BREWSTER, District Judge, Sitting by Designation.

This action for damages for libel is an aftermath of the famous Fountain Valley murder trial in the United States District Court of the Virgin Islands, Division of St. Croix.1 Shortly after the return of the verdicts of guilty and the sentencing of all five defendants, THE ST. CROIX AVIS published an article containing a letter which had been received during the trial by the presiding judge, Warren H. Young, from a state court judge in Baltimore, Maryland, complimenting him on the manner in which he had conducted the proceedings in the murder case. William M. Kunstler, Mrs. Margaret Ratner, Leroy A. Mercer and Mario De Chabert,2 four defense counsel in the murder case, then brought this suit against Jerome Dwyer, Managing Editor of THE ST. CROIX AVIS, and Brodhurst Printery, Inc., the publisher of the paper, and Judge Young, alleging that the letter was libelous and that they were entitled to $4,000,000.00 damages from such defendants by reason of the publication of it.3 The author of the letter has not been sued.
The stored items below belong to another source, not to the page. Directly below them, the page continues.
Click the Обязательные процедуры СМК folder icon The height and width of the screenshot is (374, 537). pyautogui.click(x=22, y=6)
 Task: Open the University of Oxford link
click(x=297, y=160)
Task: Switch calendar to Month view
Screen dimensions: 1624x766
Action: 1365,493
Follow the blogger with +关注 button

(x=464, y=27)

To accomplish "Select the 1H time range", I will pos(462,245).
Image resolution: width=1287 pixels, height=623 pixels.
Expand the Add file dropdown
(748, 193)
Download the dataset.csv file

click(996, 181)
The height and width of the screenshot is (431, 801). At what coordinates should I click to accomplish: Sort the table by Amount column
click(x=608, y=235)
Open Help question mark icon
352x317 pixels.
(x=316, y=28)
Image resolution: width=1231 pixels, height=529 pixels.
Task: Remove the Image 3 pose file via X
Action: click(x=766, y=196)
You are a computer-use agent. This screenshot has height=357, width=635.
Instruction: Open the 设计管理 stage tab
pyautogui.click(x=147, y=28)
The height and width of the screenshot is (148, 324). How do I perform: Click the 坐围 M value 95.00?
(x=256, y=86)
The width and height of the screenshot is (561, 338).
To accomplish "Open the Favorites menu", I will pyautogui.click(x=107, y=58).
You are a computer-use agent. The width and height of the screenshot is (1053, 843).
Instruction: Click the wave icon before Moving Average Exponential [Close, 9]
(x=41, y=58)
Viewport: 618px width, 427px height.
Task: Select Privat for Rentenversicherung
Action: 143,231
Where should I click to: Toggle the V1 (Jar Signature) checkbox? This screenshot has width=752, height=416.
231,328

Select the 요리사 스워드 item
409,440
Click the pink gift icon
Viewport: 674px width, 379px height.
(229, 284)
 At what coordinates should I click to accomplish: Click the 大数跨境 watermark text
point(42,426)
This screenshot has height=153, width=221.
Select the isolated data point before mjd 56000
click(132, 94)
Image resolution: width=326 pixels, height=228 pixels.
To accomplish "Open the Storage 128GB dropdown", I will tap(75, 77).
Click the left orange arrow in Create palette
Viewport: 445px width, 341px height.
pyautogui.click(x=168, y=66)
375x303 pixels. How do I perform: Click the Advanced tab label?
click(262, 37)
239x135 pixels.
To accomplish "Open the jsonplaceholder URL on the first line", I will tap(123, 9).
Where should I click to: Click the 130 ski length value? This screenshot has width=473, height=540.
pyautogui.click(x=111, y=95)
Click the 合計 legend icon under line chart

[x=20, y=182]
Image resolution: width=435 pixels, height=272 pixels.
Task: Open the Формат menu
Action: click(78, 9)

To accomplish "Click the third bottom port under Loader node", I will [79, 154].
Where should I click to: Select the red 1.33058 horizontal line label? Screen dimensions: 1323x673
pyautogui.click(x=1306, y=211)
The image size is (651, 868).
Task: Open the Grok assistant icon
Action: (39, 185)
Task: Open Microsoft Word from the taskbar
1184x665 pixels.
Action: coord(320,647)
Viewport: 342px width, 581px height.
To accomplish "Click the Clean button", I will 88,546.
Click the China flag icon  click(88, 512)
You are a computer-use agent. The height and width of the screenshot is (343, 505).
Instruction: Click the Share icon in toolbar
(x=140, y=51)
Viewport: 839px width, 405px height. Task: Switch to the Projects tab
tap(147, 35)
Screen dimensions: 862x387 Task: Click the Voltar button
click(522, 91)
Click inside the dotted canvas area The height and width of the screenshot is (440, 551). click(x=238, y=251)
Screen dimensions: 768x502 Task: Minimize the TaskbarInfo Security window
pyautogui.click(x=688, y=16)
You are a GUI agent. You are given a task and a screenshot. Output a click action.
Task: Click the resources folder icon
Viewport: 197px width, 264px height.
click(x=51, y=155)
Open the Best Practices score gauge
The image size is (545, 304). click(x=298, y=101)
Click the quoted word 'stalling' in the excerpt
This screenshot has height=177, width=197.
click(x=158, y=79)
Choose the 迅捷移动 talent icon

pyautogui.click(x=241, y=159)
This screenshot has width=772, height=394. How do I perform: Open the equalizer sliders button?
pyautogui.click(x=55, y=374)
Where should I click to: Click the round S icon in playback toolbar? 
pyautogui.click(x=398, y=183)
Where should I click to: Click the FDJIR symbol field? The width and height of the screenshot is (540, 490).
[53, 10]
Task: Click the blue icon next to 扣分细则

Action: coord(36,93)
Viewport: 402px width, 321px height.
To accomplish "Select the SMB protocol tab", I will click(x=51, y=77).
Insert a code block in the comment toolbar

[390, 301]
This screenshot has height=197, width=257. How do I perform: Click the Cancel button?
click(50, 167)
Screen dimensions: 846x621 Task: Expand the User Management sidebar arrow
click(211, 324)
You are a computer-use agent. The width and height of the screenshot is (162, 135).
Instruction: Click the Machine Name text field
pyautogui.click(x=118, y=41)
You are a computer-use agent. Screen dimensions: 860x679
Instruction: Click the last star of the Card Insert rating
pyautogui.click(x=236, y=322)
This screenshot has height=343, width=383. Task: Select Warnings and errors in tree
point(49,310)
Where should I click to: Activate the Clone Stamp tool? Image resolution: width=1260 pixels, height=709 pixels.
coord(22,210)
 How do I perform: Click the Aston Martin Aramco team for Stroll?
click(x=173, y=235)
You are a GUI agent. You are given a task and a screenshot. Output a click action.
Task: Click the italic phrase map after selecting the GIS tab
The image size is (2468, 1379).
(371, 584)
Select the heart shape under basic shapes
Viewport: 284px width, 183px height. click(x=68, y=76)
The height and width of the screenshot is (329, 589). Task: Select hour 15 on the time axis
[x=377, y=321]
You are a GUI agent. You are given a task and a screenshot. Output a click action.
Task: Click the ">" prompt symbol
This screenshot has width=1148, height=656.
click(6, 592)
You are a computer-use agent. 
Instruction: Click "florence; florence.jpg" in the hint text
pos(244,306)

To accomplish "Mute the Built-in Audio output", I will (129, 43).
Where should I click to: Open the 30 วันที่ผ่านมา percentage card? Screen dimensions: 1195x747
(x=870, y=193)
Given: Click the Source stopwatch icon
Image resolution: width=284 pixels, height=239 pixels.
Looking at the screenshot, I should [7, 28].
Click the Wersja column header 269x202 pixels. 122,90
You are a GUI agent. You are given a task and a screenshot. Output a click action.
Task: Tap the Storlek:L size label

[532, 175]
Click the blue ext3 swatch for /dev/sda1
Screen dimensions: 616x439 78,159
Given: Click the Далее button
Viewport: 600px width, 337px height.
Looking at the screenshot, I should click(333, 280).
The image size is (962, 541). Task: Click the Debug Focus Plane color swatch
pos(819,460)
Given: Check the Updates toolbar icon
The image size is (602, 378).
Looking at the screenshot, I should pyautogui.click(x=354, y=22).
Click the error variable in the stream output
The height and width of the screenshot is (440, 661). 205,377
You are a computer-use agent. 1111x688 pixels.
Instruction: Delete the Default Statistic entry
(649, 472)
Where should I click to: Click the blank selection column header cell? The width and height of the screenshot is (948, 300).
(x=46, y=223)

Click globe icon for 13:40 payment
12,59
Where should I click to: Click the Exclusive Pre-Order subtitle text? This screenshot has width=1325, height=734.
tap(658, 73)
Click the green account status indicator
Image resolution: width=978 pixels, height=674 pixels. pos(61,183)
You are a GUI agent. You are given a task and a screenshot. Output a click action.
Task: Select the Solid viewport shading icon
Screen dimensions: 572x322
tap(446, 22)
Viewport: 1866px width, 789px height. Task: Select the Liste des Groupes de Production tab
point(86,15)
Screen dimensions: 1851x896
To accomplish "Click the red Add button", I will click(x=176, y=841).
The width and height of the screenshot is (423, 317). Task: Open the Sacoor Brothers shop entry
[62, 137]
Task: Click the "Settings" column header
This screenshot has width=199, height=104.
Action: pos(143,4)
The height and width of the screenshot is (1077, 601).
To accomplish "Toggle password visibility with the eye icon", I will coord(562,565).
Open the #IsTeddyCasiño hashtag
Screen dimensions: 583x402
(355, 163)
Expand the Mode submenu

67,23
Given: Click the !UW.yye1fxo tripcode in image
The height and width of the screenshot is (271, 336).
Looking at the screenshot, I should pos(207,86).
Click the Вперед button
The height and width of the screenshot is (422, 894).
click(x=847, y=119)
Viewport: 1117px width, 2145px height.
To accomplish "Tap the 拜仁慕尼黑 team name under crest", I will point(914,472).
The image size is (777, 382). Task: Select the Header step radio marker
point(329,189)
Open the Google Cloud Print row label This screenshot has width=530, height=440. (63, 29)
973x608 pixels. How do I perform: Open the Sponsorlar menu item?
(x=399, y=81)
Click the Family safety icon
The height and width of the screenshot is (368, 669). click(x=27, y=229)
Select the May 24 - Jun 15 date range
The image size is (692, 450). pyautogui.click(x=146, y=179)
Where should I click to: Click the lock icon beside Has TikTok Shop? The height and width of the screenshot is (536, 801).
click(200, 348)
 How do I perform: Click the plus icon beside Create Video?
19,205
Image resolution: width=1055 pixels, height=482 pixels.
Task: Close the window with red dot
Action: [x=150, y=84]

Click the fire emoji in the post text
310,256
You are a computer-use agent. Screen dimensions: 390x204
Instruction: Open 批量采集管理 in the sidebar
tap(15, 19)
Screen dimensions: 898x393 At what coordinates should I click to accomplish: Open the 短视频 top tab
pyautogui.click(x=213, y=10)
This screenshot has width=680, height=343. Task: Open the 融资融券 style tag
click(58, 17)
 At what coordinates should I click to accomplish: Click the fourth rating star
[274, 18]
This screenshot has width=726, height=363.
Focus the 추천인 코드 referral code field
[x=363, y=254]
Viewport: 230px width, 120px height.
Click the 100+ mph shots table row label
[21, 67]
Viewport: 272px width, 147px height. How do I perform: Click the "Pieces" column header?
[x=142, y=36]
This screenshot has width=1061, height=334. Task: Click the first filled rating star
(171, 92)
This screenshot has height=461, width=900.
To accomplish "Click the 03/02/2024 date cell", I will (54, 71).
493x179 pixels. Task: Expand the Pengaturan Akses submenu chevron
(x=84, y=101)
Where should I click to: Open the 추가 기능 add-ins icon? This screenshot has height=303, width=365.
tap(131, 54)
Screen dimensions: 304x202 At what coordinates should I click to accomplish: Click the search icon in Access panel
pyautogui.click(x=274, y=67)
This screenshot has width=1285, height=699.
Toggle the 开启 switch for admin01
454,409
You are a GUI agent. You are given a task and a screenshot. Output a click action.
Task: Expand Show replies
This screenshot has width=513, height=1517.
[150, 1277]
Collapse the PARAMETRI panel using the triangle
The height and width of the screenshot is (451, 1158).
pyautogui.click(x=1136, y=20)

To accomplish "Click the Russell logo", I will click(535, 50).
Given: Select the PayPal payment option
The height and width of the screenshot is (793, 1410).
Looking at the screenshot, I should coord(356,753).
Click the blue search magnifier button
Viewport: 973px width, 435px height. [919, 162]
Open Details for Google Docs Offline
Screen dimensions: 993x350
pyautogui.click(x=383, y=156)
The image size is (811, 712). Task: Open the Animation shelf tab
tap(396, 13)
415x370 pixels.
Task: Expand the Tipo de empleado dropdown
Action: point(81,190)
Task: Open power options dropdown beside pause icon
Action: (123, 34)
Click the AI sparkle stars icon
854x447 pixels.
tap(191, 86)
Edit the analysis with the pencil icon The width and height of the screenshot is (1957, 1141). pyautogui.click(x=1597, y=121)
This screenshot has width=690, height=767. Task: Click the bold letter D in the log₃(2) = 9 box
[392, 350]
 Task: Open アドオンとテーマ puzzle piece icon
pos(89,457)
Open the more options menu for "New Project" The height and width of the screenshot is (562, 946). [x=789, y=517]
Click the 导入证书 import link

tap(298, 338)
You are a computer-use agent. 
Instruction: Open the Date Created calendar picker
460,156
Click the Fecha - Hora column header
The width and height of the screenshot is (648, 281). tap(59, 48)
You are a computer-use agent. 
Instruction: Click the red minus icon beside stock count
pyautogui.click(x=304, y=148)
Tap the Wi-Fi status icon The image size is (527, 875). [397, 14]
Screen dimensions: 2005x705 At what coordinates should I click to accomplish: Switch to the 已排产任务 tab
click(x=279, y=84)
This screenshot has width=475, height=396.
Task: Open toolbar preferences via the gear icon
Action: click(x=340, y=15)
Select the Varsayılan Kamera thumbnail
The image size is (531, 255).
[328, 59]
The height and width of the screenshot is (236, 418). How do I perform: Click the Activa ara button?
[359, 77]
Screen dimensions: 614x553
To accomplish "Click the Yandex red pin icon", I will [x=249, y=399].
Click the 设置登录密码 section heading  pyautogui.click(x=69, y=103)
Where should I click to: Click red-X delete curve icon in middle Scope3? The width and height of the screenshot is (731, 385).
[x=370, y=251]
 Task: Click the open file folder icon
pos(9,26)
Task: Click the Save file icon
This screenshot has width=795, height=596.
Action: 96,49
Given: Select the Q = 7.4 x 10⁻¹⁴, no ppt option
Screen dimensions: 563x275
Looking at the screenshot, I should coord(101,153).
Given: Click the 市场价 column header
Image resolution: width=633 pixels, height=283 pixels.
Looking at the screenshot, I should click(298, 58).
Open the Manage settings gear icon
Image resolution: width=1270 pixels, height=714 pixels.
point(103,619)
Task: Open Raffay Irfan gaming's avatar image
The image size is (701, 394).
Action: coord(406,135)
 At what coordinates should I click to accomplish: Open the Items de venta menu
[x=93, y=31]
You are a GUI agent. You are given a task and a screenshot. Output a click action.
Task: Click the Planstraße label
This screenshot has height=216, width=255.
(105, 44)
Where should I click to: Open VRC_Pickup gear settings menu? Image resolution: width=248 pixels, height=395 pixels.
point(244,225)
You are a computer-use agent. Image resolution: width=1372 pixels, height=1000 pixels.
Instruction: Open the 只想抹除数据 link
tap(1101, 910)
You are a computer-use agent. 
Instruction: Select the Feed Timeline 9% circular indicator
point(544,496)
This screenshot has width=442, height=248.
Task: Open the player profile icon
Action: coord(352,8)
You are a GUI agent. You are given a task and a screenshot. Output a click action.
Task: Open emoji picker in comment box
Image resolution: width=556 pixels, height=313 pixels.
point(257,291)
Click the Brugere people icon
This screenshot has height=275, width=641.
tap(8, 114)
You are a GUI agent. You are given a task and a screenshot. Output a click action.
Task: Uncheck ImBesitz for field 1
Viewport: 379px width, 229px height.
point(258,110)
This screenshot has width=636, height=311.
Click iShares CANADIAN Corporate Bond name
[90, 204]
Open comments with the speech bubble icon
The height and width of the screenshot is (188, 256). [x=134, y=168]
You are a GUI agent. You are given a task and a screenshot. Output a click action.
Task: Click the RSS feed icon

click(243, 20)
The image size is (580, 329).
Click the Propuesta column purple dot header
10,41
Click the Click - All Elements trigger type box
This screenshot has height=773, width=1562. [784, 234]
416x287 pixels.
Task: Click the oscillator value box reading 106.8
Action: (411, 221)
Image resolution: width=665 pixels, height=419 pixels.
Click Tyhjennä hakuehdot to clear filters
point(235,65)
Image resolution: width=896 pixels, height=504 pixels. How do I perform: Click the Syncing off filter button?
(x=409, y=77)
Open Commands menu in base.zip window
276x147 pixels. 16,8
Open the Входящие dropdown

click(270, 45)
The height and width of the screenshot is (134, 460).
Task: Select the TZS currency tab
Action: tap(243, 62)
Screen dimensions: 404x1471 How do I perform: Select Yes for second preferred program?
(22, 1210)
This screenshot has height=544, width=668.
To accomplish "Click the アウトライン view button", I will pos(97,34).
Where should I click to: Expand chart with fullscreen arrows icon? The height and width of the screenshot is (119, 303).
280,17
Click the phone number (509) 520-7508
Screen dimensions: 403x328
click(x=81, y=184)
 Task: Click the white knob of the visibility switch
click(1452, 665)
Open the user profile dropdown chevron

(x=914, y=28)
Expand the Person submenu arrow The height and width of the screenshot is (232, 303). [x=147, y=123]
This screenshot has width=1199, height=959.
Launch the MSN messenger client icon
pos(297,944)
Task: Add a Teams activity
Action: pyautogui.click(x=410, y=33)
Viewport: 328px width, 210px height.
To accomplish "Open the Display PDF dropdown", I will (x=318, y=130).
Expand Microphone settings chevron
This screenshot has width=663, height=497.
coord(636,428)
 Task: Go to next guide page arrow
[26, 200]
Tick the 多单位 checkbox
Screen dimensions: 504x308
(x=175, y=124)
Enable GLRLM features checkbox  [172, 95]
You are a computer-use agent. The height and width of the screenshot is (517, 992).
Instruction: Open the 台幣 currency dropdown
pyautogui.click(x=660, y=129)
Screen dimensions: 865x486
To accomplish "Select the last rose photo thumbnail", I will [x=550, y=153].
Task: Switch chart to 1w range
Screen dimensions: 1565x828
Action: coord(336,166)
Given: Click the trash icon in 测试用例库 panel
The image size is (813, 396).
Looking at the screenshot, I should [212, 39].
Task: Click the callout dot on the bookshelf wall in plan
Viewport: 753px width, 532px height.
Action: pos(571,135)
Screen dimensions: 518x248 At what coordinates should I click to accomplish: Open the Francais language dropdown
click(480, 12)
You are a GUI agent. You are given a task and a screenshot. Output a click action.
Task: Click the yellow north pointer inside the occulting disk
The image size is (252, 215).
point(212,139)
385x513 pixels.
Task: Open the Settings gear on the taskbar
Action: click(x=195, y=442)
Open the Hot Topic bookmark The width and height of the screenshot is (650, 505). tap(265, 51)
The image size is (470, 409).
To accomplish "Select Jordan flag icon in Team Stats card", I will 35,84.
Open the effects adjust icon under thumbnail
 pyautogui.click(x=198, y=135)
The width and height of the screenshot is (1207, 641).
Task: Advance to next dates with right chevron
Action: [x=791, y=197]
The matter is now before the Court on two motions for summary judgment, one filed by Judge Young, and the other, by the rest of the defendants.4 The motions are substantially the same. A full hearing has been held on them after due notice, with the respective attorneys for each of the parties present and participating. After considering all matters legally relevant to such motions, the Court has concluded that there is no genuine issue as to any material fact concerning a dispositive issue in the case, and that each of the defendants is entitled to judgment as a matter of law.

The nature of this case makes it necessary to outline the sources from which the facts set out herein are taken, before any narrative or summary of the facts is given. Rules 56(c) and 56(e), F.R.Civ.P., provide that the facts supporting or opposing a motion for summary judgment may be taken from the pleadings,5 depositions, answers to interrogatories, admissions on file, affidavits and properly authenticated exhibits referred to therein. Wright and Miller, Federal Practice and Procedure, Vol. 10, Sec. 2721, at p. 472, citing Yong Hong Keung v. Dulles, D.C.Mass., 127 F.Supp. 252 (1954), opinion by Aldrich, J., later Circuit Judge, First Circuit, says that the provisions of Rules 56(c) and 56(e) are enlarging rather than restricting as to the sources of facts on a summary judgment hearing, and that the courts have recognized "great flexibility with regard to the evidence that may be used on a Rule 56 proceeding." The text goes on to say: "The particular forms of evidence mentioned in the rule are not the exclusive means of presenting evidence on a Rule 56 motion. The Court may consider any material that would be admissible or usable at trial." Sec. 2721 at p. 473. Many of the approved sources not listed in Rules 56(c) and 56(e), including some of those used in this opinion, appear in Sec. 2724, at p. 496, et seq.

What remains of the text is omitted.